(Beginning of EXERCISE MATERIALS)

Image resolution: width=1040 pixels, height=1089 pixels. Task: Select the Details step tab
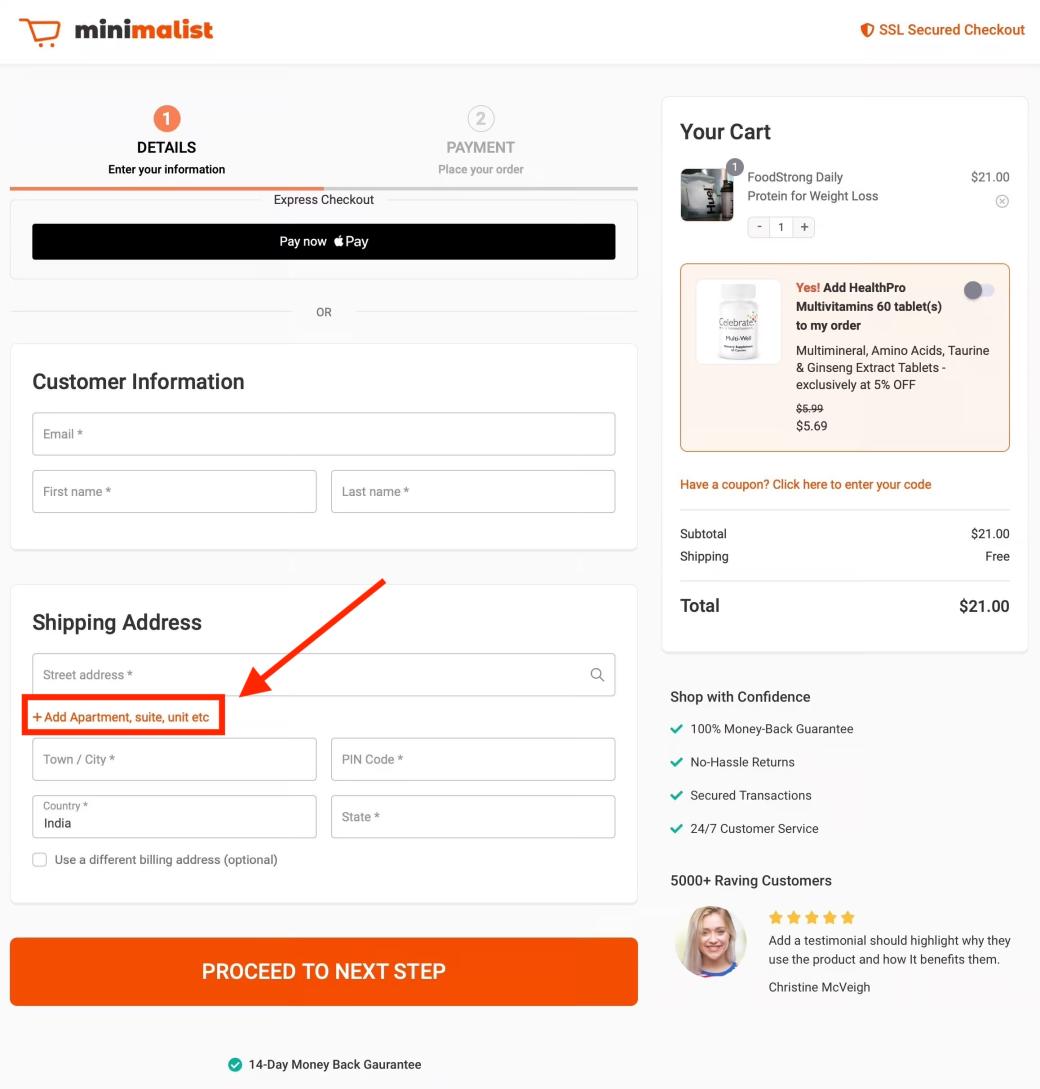(166, 147)
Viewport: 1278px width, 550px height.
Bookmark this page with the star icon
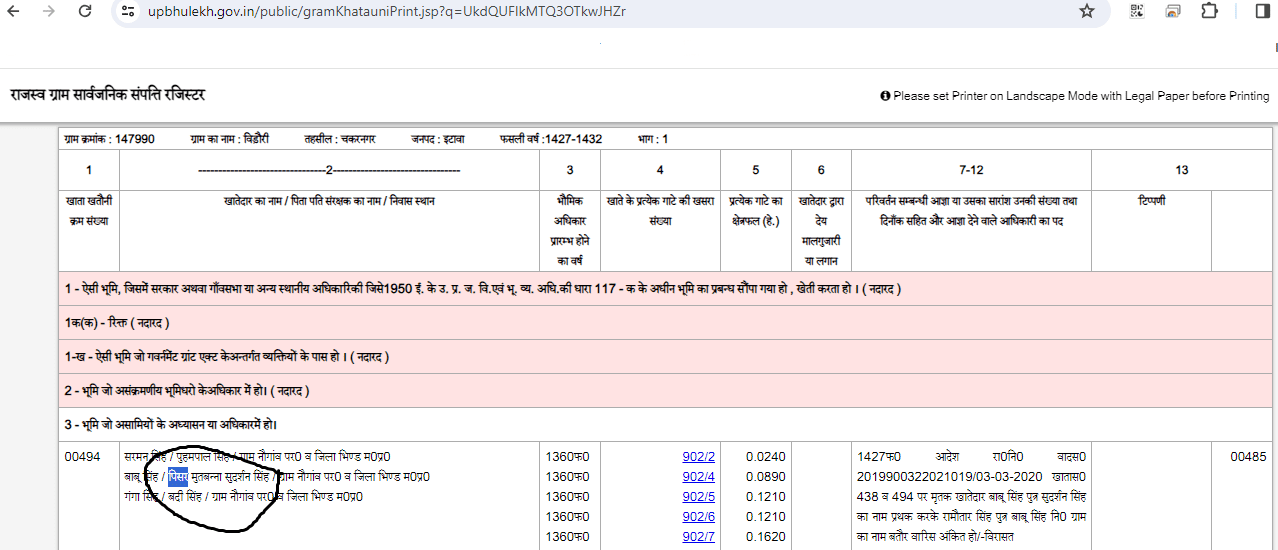(1087, 11)
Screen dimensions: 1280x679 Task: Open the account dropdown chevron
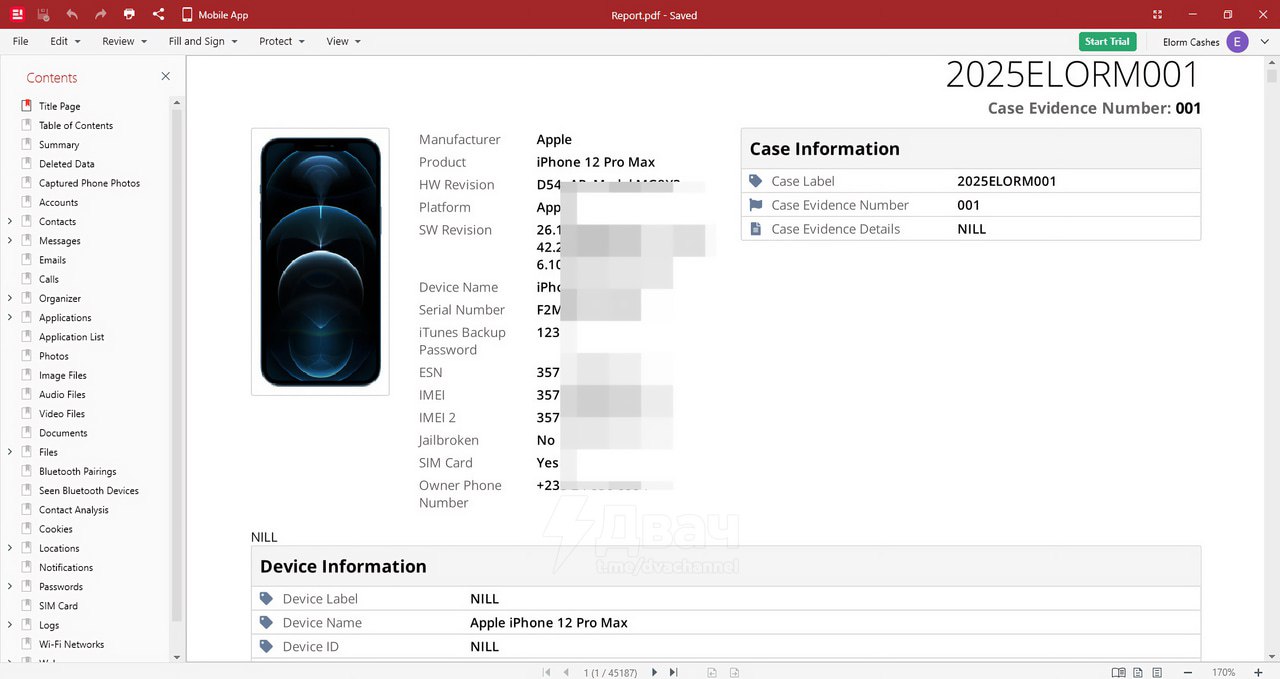click(x=1265, y=42)
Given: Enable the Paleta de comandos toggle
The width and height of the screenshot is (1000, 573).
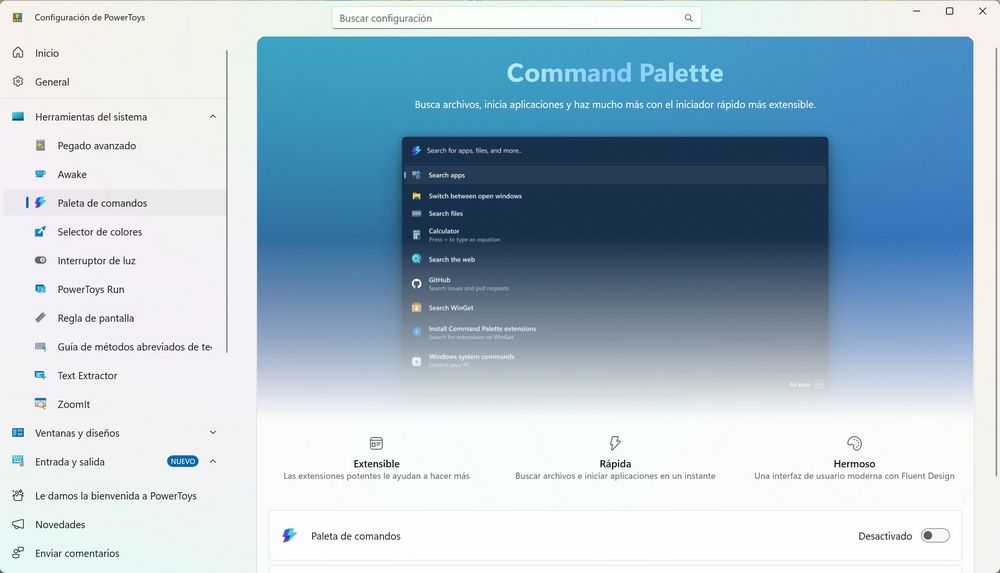Looking at the screenshot, I should click(934, 536).
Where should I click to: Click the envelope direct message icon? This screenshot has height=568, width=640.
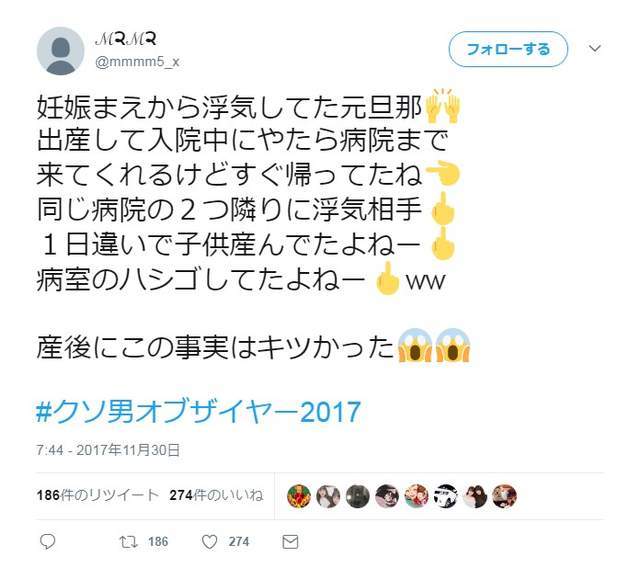(290, 542)
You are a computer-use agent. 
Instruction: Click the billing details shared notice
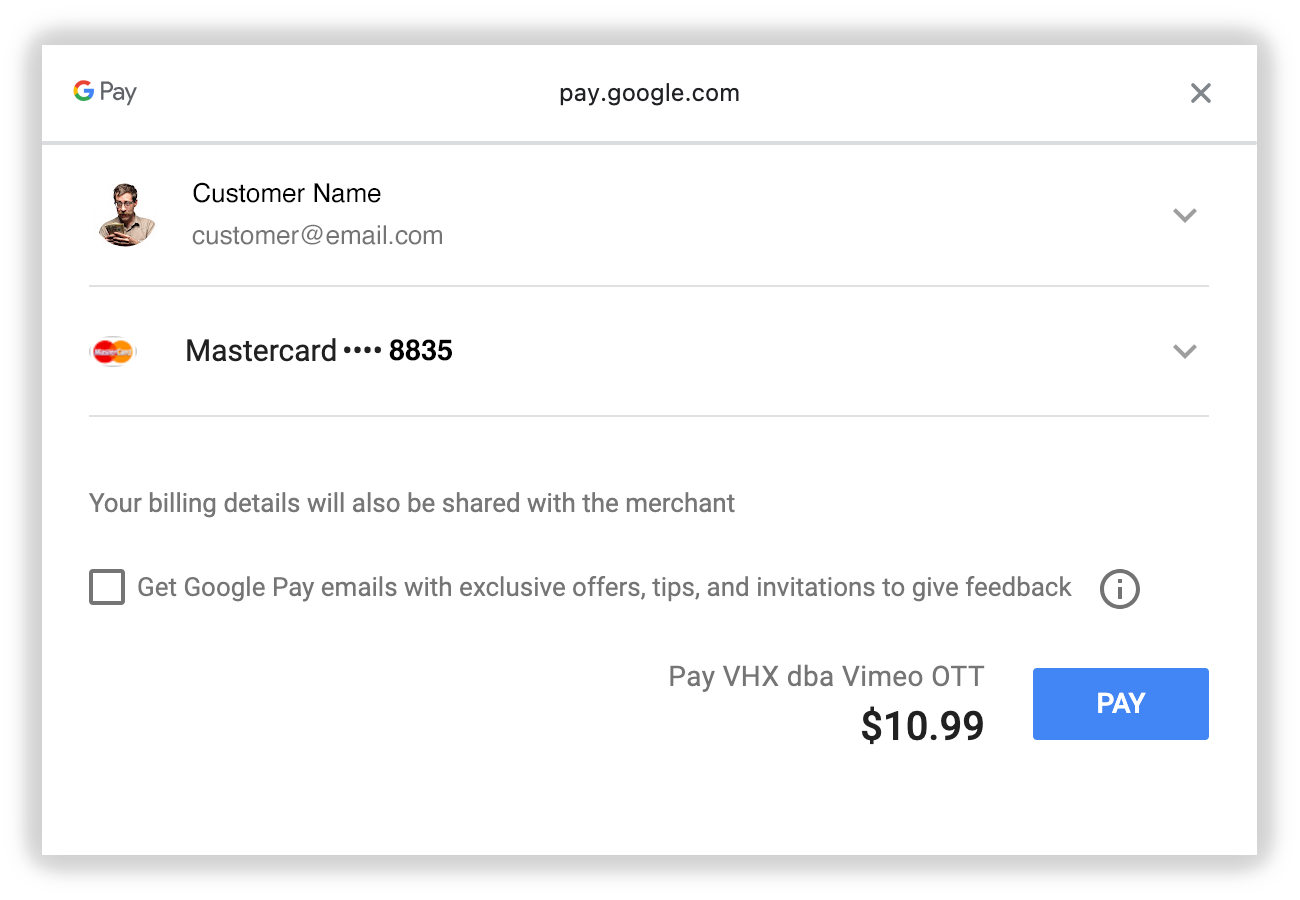point(412,502)
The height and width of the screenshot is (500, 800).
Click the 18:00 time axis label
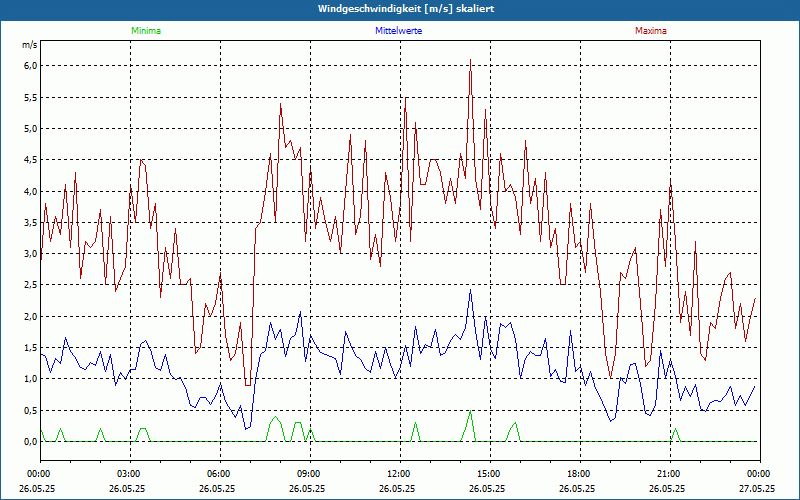pyautogui.click(x=579, y=474)
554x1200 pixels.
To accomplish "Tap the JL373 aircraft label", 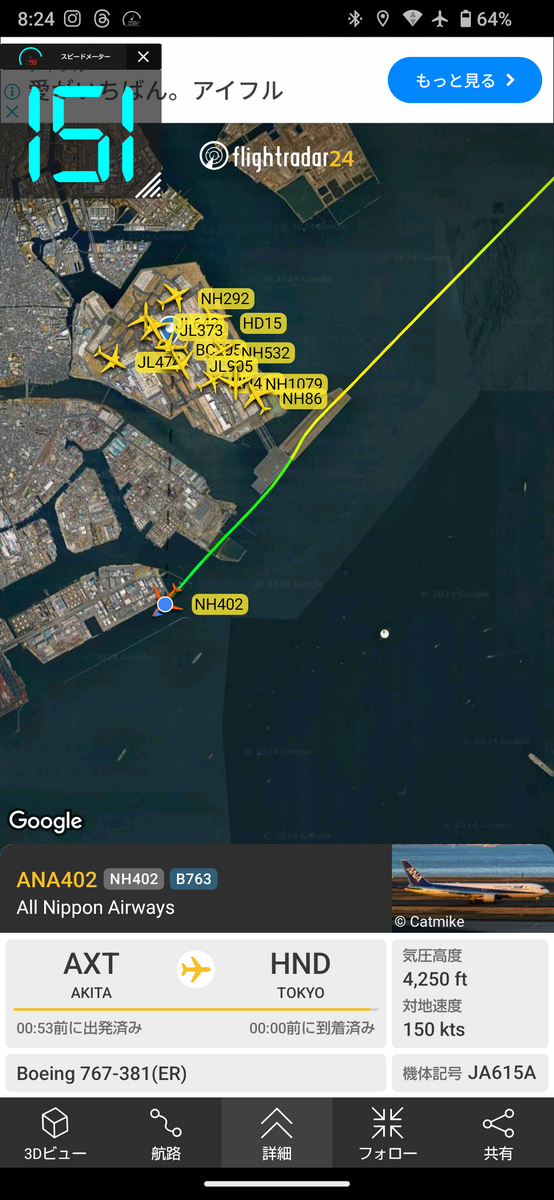I will point(201,330).
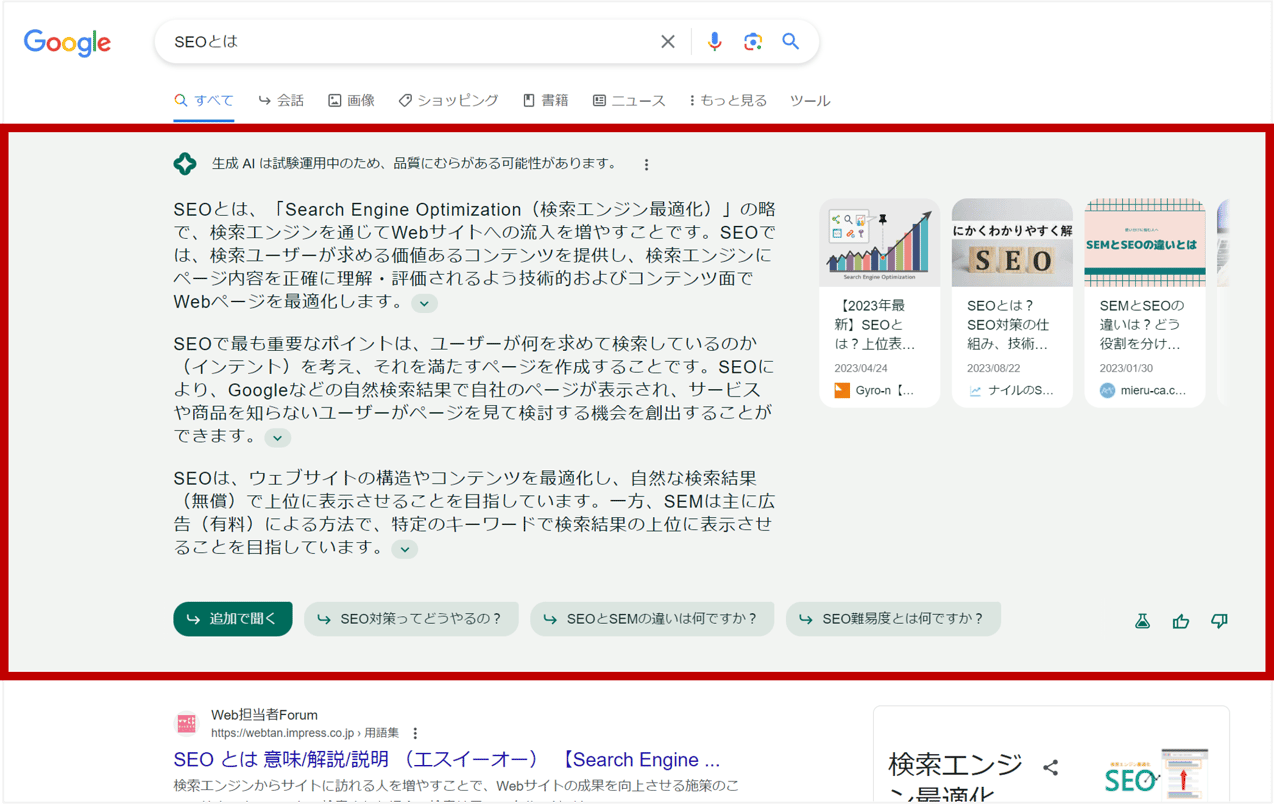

(End of EXERCISE MATERIALS)

Nothing outside the stretch above, from the line with "Bookmark this page with the star icon" through the line with "The height and", is set down. Transcribe that stretch exactly, ends included, but not its pictures.

Bookmark this page with the star icon
(1087, 11)
Screen dimensions: 1280x679 Task: Open the account dropdown chevron
click(x=1265, y=42)
Given: Enable the Paleta de comandos toggle
The width and height of the screenshot is (1000, 573).
Looking at the screenshot, I should click(934, 536).
Where should I click to: Click the envelope direct message icon? This screenshot has height=568, width=640.
(290, 542)
You are a computer-use agent. 
Instruction: Click the billing details shared notice
point(412,502)
The height and width of the screenshot is (500, 800).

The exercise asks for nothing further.